Few studies have attempted to evaluate the potential chondroprotective effects of chondroitin sulfate by observing the progression of radiographic changes of OA (18,19). Using a computerized technique to evaluate joint space narrowing, patients were treated with 800 mg chondroitin sulfate/day or with placebo (18). After 1 year, joint space narrowing had decreased significantly in placebo-treated patients but had not changed from the baseline value in the chondroitin sulfate treatment group. In a 3-year trial, hand radiographs of 119 patients with OA were evaluated, of which 34 received chondroitin sulfate 400 mg/day and 85 patients received placebo (19). A significant decrease in the number of patients with new erosive OA was observed in the chondroitin sulfate group compared to the placebo group.

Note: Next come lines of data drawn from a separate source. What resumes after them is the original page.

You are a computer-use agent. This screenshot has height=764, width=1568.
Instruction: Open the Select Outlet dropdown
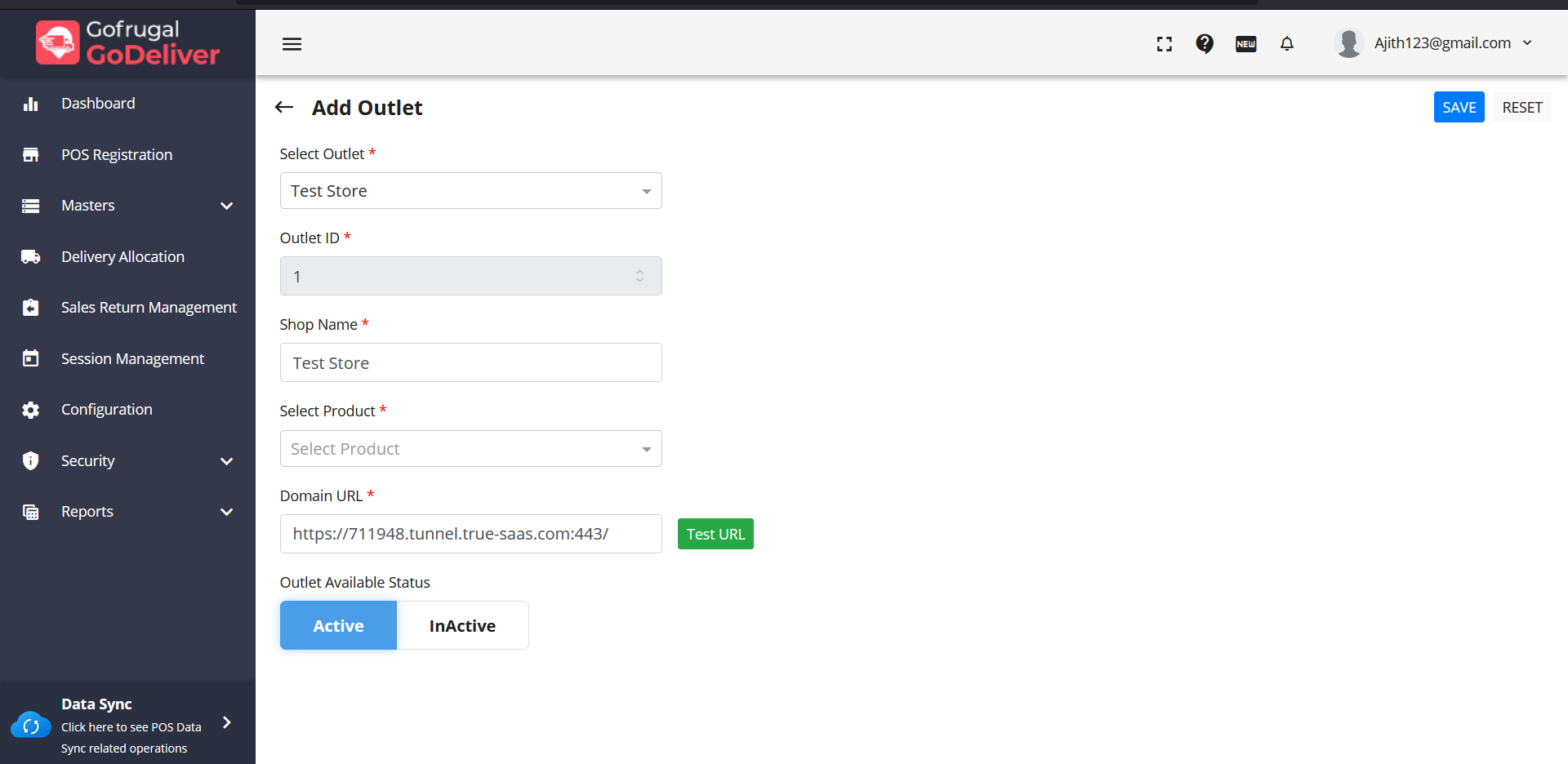tap(470, 191)
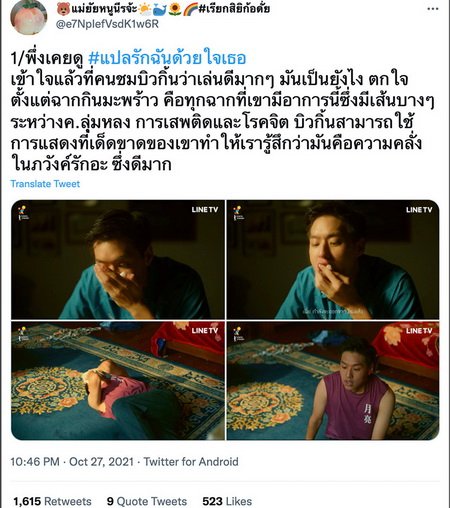Open the top-left photo of man covering face
The width and height of the screenshot is (450, 508).
coord(118,260)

Reports of small, randomized controlled trials have examined the combination of glucosamine and chondroitin sulfate for knee OA pain and low back pain have been reported. It is important to note that these studies treatments were not consistent and included both oral and intravenous glucosamine, glucosamine HCl, and manganese ascorbate. In general studies using chondroitin sulfate combined with other agents (eg, glucosamine sulfate), improved symptoms of OA compared to placebo (9).

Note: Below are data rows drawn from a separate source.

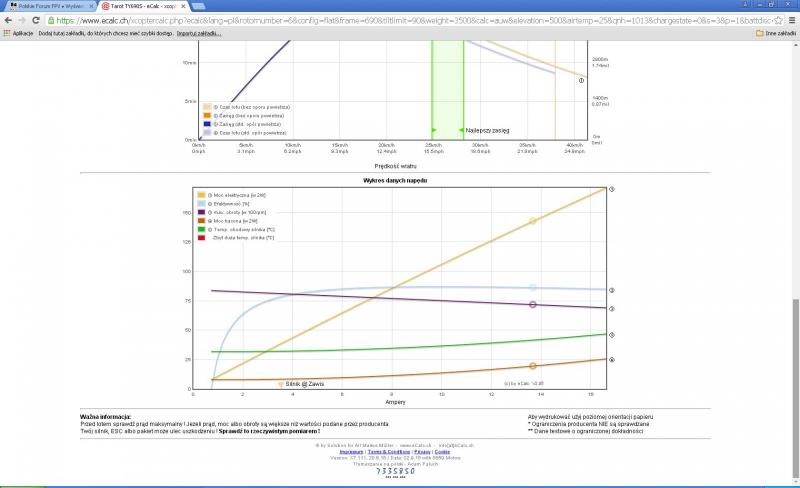Open the Inne zakładki bookmarks folder
800x488 pixels.
[x=775, y=33]
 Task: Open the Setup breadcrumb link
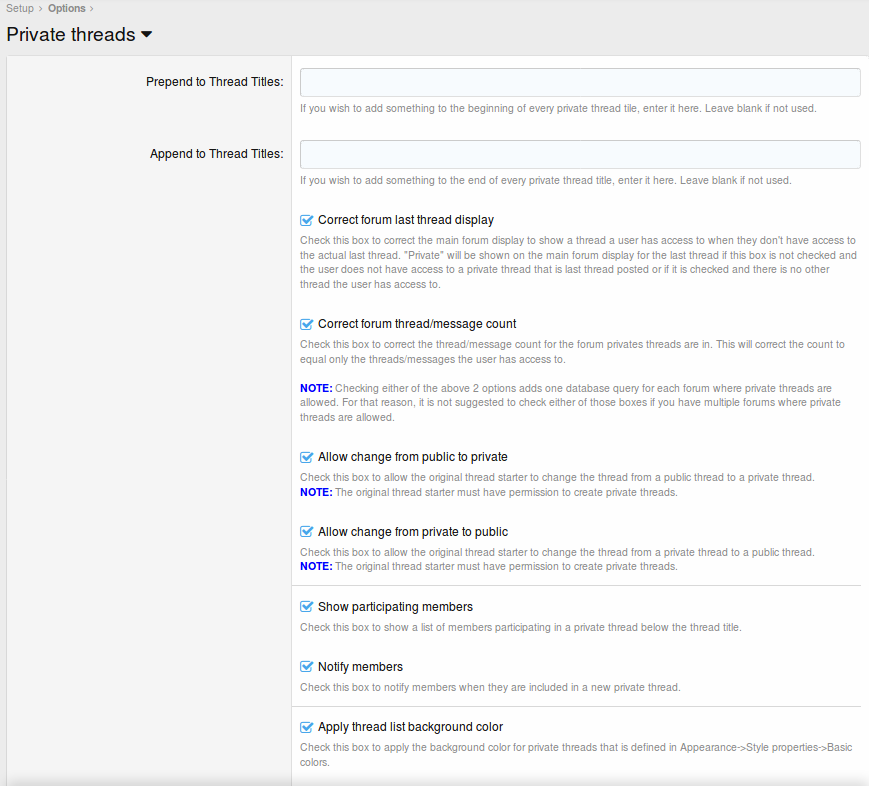coord(20,9)
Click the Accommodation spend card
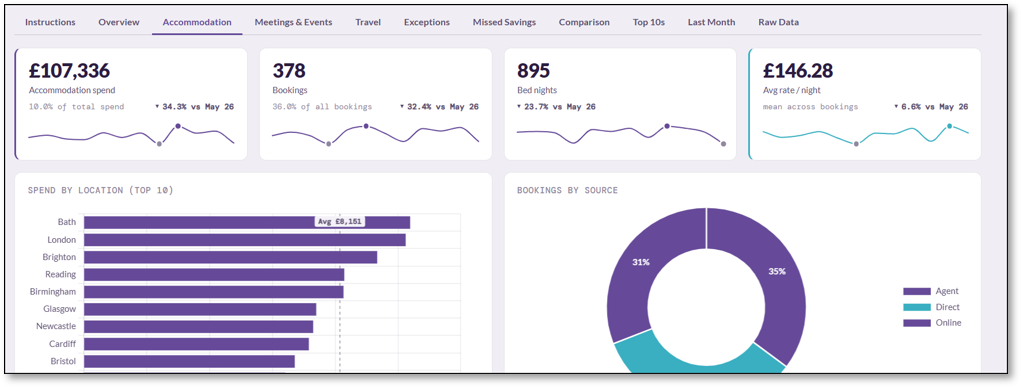 (131, 104)
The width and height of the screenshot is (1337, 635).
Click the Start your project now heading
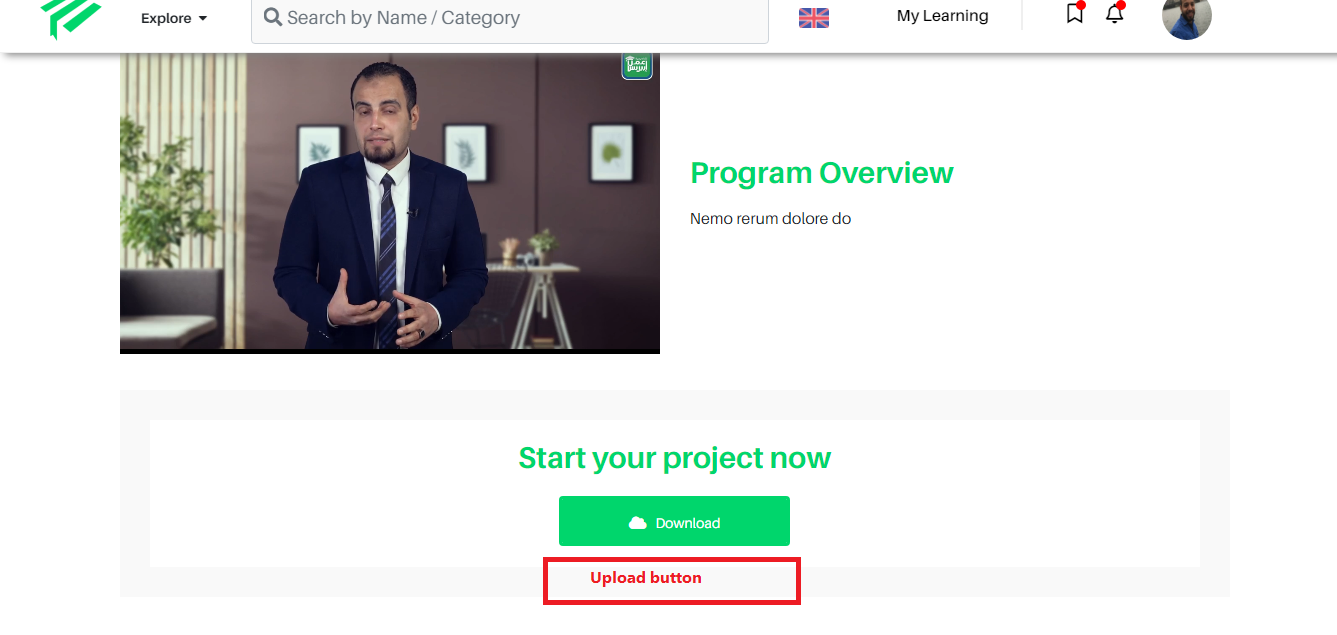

Precautions and Possible Side Effects:
There are no known contraindications to glucosamine supplementation. Glucosamine appears safe and has few short-term side effects. Pregnant women, children, and very elderly people should avoid glucosamine since no studies among these specific populations exist. Patients taking blood-thinners should be extremely careful if they take glucosamine combined with chondroitin. Chondroitin is chemically similar to blood-thinning drugs such as heparin, warfarin, and even aspirin, and could cause excessive bleeding. Possible side effects of glucosamine include nausea, diarrhea, heartburn, drowsiness, skin rash, and headache. There has been an unsubstantiated concern that glucosamine derived from the shellfish exoskeletons may cause reactions in people allergic to shellfish. One case study reports the exacerbation of an asthma attack associated with the use of a glucosamine-chondroitin supplement prescribed for OA pain (20). A recent 3-month, randomized, placebo-controlled trial did not demonstrate elevated blood glucose levels associated with glucosamine use (21). Insufficient data exist regarding possible interactions between glucosamine and other dietary supplements.

Recommendations:
Glucosamine sulfate 1500 mg daily in divided doses for patient with symptomatic OA may be considered. Response is slower than NSAIDs. Discontinuation is recommended if there is no documented response after 3 months.

Chondroitin sulfate may be considered in the treatment of pain from OA and may be given in the amount of 1,200 mg/day or 400 mg tid. Efficacy of a single daily dose of 1,200 mg/day does not seem to differ from that of 400 mg given tid.